遠山:「夢」って言うとすごく大きくなっちゃうので、一生に1個とか2個とかの「企て」ぐらいでいいと思っている。こんなのできたらいいな、あったら面白いなみたいな「企て」をちょこちょこやっていく。

私自身、能力がない。英語は英検20級(笑)、経営なんかよく分からないし、どうして今に至っているかというと、小さな「ときめき」とか、「企て」をしては、なんとか成功して、ちょっとずつやって自分をだましていくっていうか、自分自身に思い込ませる。子どものころ、「将来大成功するって占いで言われた」と、おふくろから聞いて、これを大事に握りしめている(笑)。(01:14:12)

そういう自分に、少しずつでも自信をつけていって、妄想の度合いも少しずつ広げて、その妄想が実現化できるようにしていく。その1歩が「企て」という感じです。

柳澤:「企て」——。言葉の使い方だ。それならできそうな感じがする。良い話をシェアしていただいた。最後の1問、どなたか。これで締めたいと思います。(01:15:08)

会場F:経営トップのクリエイティビティの感覚を、大きな組織の中で、どうしたら標準化していけるか。(01:15:50)

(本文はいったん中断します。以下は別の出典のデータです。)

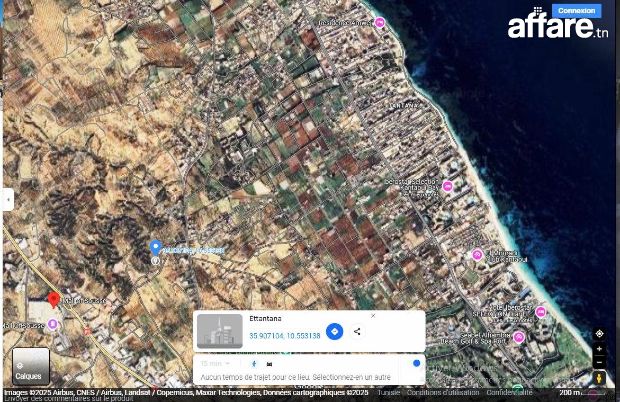Image resolution: width=620 pixels, height=402 pixels.
Task: Toggle the blue travel time switch
Action: pyautogui.click(x=416, y=364)
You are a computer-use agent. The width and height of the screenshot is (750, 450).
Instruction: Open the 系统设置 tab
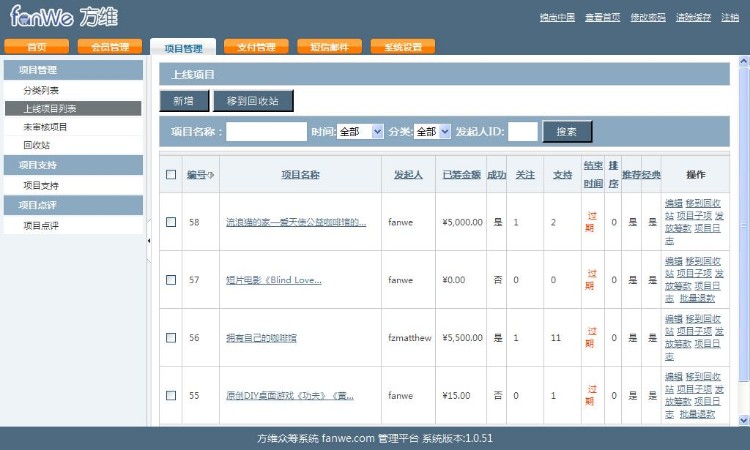[403, 47]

遠山:SoupStockTokyoでは、最初の企画書に、「スープに彩りがあるから、それ以外の余計な色は使わない、マークも墨1色」と2〜3行で書いた。それはずっと、延々と行われている。店に行くと、木やガラス、モルタルはそのままで、意味なく壁を紫に塗ったりすることはない。リーフレットも、その素材の色以外に意味なく赤い色を塗ることなどはしない。ある種のルール化は、社内では成立している。(01:16:42)

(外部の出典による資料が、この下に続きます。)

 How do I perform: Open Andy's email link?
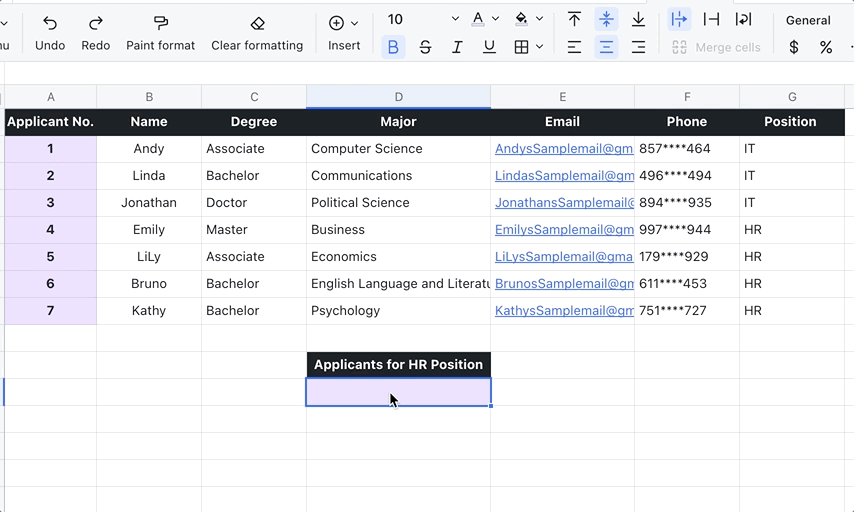tap(563, 149)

水野:個人個人いろんな色があるとみんな思っているが、実はそんなに幅がなくて、例えば、「秋は何色だと思うか?」という問いには、たいていの人が、赤から茶色、オレンジ、黄色のどれかを答える。赤が圧倒的にいつも多い。何千人に聞いても、同じような答えが返ってくる。これを、「ソーシャルコンセンサス」と僕は名づけている。潜在的無意識とも言い、それを見つけ出す作業がある。これも本に書いてある(笑)。(01:17:25)

柳澤:つまり、ルール化するということか。

水野:表に出して、言語化して、みんなで共通の認識を持つ。まず、持っておくというのがすごく大切で、そこを最初の出発点にする。「海っぽい感じがいいよね」と言っても、海っぽいってどういうことであるのか、人それぞれ違う。「海っぽい」っていうのを言語化していくことをしっかりとやっていくといい。

柳澤:最後に一言、何かあれば。

遠山:21世紀は文化の時代。これで行きましょう(笑)。

水野:数多くの経営者と仕事をしてきて、最近思うのは、勇気がある人しか成功していない。1歩を踏み出せるか、踏み出せないか。遠山さんがさっき言ったように、そば猪口に何かおまけをつけて持って行くって、なかなか会社ではできない。「何言ってるんですか!?」って言われるかもしれない。でもこれも1つの勇気だ。小さな勇気かもしれないが、たいていの経営者はそうした勇気を持っている。この会場にもそういう方がたくさんいることを願って、最後の言葉にしたい。(01:19:33)

柳澤:みなさんも勇気を持って頑張ってください。ありがとうございました。